Las Vegas Sun

April 24, 2024

Where I Stand:

Social media needs to be responsible — just like the rest of us

Facebook Whistleblower

Drew Angerer/Pool via AP

Former Facebook employee and whistleblower Frances Haugen listens to opening statements during a Senate Committee on Commerce, Science, and Transportation hearing on Capitol Hill on Tuesday, Oct. 5, 2021, in Washington.

The first thing we do is hire all the lawyers.

I know, this sounds like the punchline to an old lawyer joke. Only this time there is nothing funny about what Facebook and other social media platforms are doing to Americans — young and old — in their insatiable quest for profit.

Don’t misunderstand me, profit is a good thing. But, at what cost?
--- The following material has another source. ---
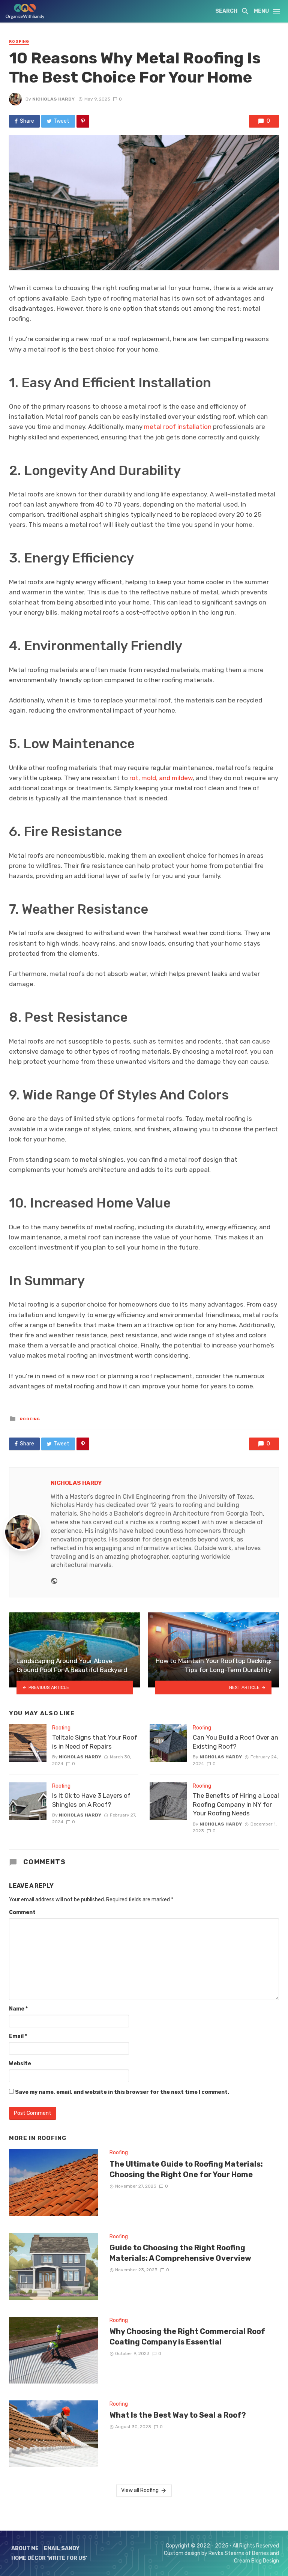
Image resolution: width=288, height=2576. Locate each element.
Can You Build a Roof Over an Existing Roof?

The revelations this past week of that brave, young whistleblower who left Facebook after she determined that the reason she was hired — to reduce the threats to our democracy and the lives and health of Facebook users — was just so much hooey.

Frances Haugen managed Facebook’s “civic misinformation team.” She testified before Congress this past week about how she became alarmed that the company made choices “prioritizing their own profits over public safety — putting people’s lives at risk.”
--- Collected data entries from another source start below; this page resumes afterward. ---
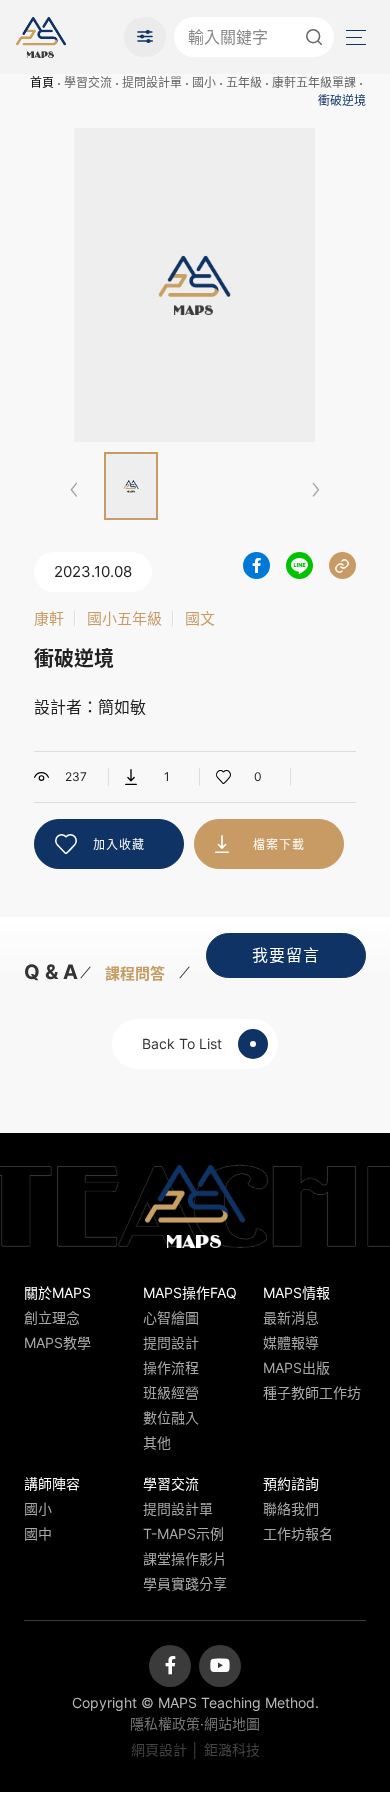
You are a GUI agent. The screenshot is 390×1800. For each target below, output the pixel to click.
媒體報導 (291, 1342)
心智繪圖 (171, 1317)
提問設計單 (152, 82)
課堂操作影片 (185, 1558)
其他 (157, 1442)
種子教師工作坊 (312, 1392)
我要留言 (286, 955)
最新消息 (291, 1317)
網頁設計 (159, 1749)
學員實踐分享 (185, 1583)
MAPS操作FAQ (190, 1292)
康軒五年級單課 (314, 82)
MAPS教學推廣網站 (41, 37)
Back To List (182, 1043)
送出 (314, 37)
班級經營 (171, 1392)
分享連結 (342, 565)
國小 (204, 82)
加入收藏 (119, 844)
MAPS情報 (296, 1292)
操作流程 (171, 1367)
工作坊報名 (298, 1533)
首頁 (42, 82)
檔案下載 (279, 844)
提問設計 (171, 1342)
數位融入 (171, 1417)
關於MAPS (57, 1292)
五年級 (244, 82)
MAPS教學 (57, 1342)
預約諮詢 (291, 1483)
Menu (354, 37)
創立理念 (52, 1317)
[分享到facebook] (256, 565)
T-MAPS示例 (183, 1533)
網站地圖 (232, 1723)
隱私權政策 (165, 1723)
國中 (38, 1533)
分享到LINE (299, 565)
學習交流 (88, 82)
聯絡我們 (291, 1508)
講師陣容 (52, 1483)
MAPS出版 (296, 1367)
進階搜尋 (145, 37)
A bipartisan congressional committee seemed all too willing to listen to her as she talked about Facebook’s internal reports that indicated, for example, that teenage girls were more likely to harm themselves because of the news and information the company’s algorithms were bombarding them with during their every waking moment. That was on top of the huge role that Facebook’s civic engagement software played in the Jan. 6 insurrection!

And it appeared — at least for now and before the company’s multimillion-dollar lobbying brigade gets into high gear — that the lawmakers were intent on doing something about this threat to our democracy and our children’s lives and well-being.

I remember almost 20 years ago, I was in Israel for Shimon Peres’ 80th birthday. Myra and I wound up in a car with Google founders Larry Page and Sergey Brin. I took the opportunity to ask them to explain to me why social media platforms were not held to the same standards regarding the publishing of false, libelous and misleading news and information the same way newspapers, television, radio and magazines were.

They happily explained that the law did not find them to be publishers in the traditional sense. Since they did not ”curate” the information — meaning no humans made decisions about what to publish on their sites — they could not be held responsible for truth, falsity, defamation, lying, incitement and a whole host of other proscriptions that applied to traditional publishers.

I told them I didn’t agree; the way they disseminated information and news to their users was no different that what we did for our readers. And, I asked them, if you are not responsible, who is? They laughed as in they didn’t care.

Fast forward to 2021 and we now know — who could know or even understand back then — that there are algorithms used by social media companies that determine who gets what news and information, no matter how false that information may be. And Facebook and the others are still not responsible if they publish false statements and inspire idiots to insurrection.

To which I ask, why not?

We now know what Brin and Page so giddily boasted about so many years ago was not true. There are humans curating the information they send to billions of people around the globe. That makes them no different from newspapers and other traditional publishers. Except they are not responsible for their misdeeds and their misinformation.

It should not matter whether it is a human editor making the decision about what to publish, or a human being writing an algorithm which decides what to publish. We know now that behind every good or bad algorithm — and soon AI doing the same thing — there is a man or woman writing that code.

So, as Congress grapples with how to bring Facebook and the others to heel — so that kids don’t commit suicide in greater numbers, adults who still believe in fairy tales aren’t encouraged to vote those reality-free beliefs, and unpatriotic Americans don’t commit insurrections leading to death and destruction and the possibility of ending our democratic way of life — let them consider the R word.

With great power comes great responsibility. At least, before social media that was the case. Facebook and other similar sites offer the world unlimited potential for good. And, unfortunately, unlimited opportunity for ill.

If the Facebooks of the world had to face responsibility for their actions I believe they would self-police. The marketplace would encourage compliance with the same laws to which other publishers are subject.

And if that doesn’t work, there are thousands of lawyers across this country who are ready, willing and able to make them pay for the harm they cause to Americans and America’s democracy every day.

Brian Greenspun is editor, publisher and owner of the Sun.